EXERCISE DESCRIPTION – Please set down only the lines running from the one with "The width and height of the screenshot is (1000, 1072)." through the last line of the entries, exactly as written and without any pictures.

Saved entries:
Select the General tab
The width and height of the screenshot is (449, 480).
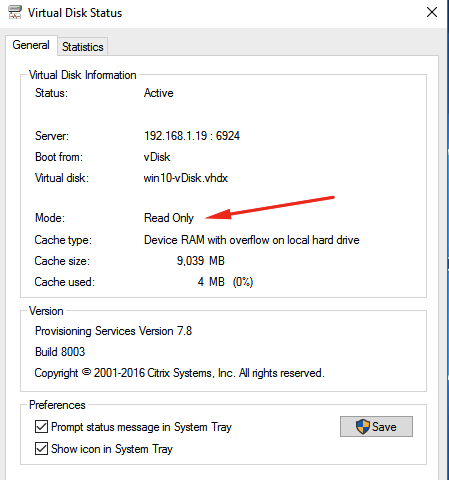coord(31,45)
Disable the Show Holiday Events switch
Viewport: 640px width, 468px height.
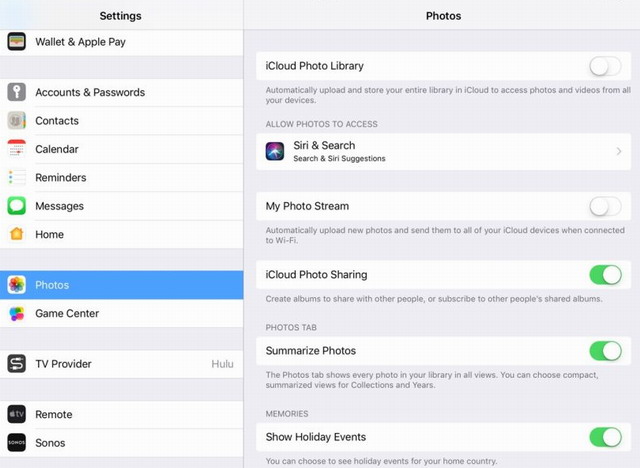coord(605,437)
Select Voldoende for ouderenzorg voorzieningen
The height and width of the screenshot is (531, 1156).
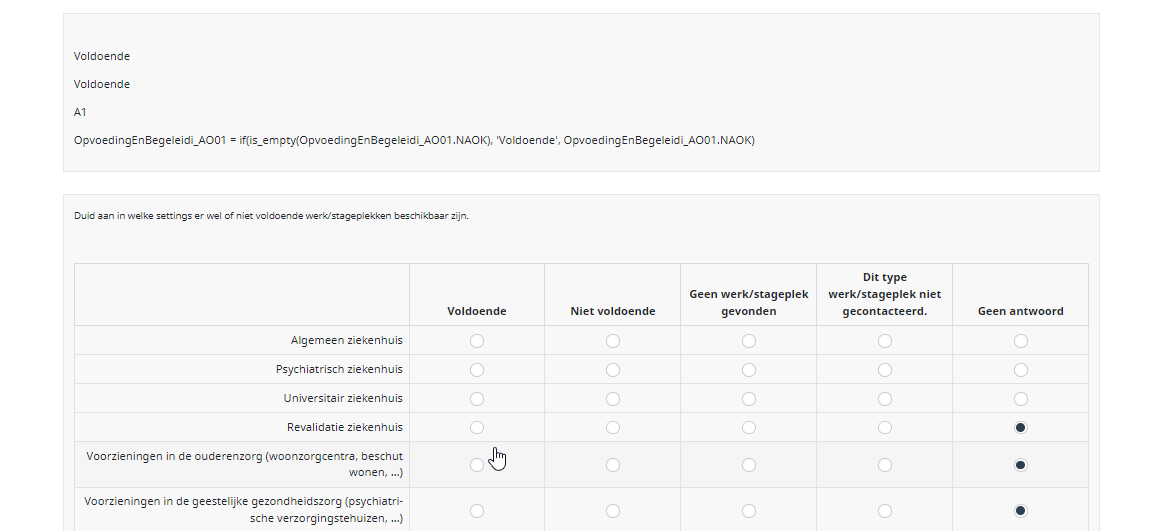(x=477, y=465)
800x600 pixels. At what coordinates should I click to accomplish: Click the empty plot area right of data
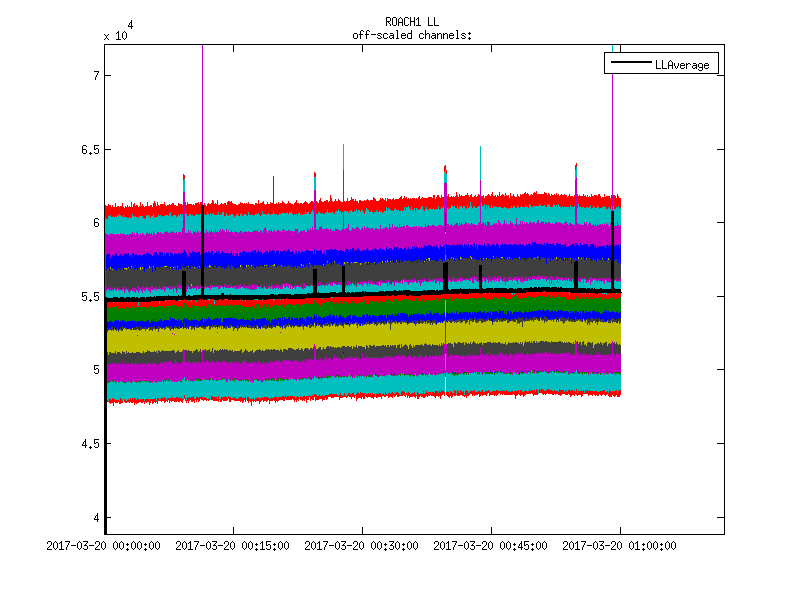point(672,300)
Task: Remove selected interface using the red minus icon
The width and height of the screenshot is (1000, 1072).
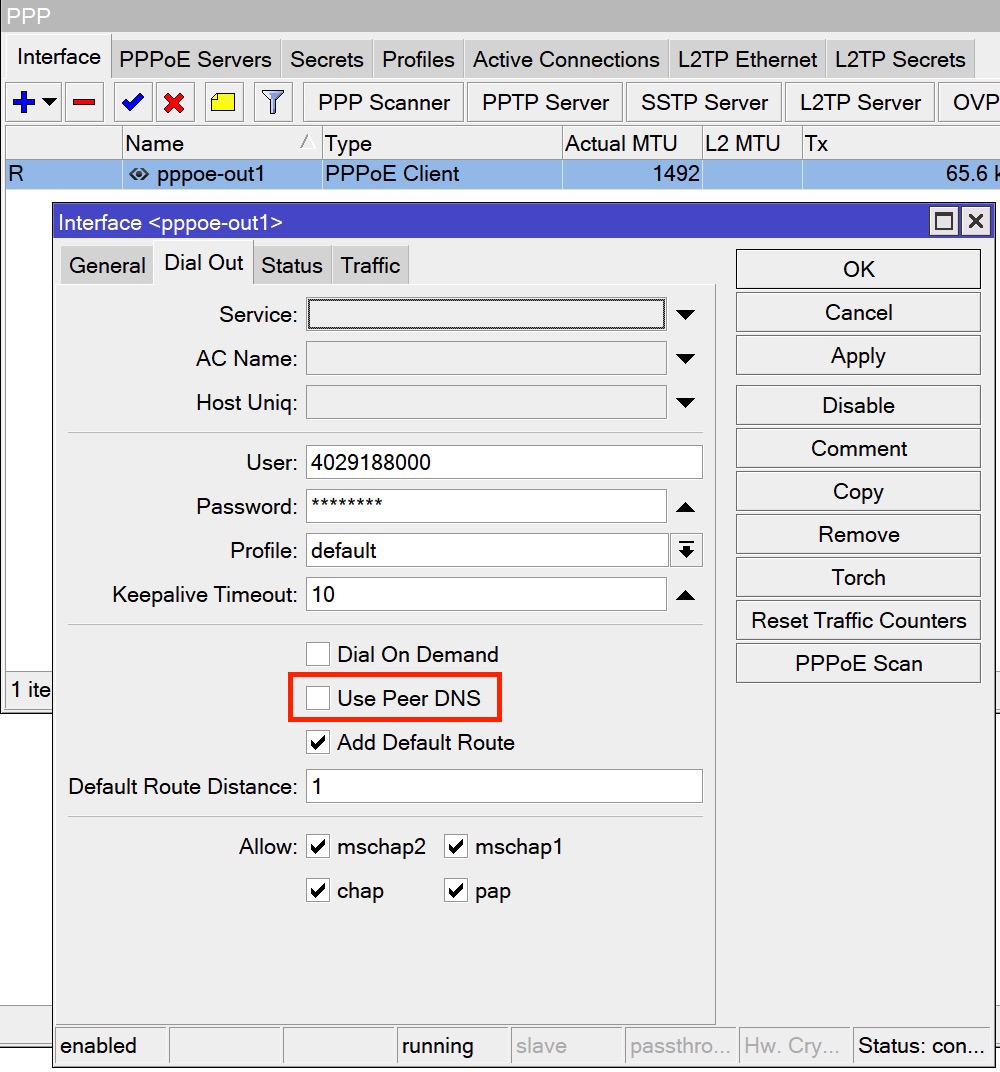Action: pyautogui.click(x=85, y=101)
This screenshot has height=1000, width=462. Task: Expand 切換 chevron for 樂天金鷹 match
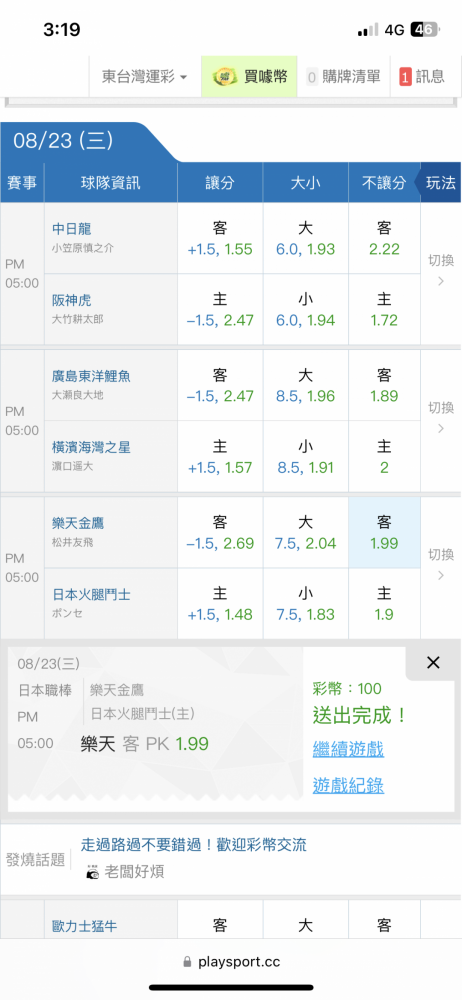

EXERCISE SOLUTION –
The width and height of the screenshot is (1000, 1072).
Action: pyautogui.click(x=85, y=101)
This screenshot has height=1000, width=462. Task: Expand 切換 chevron for 樂天金鷹 match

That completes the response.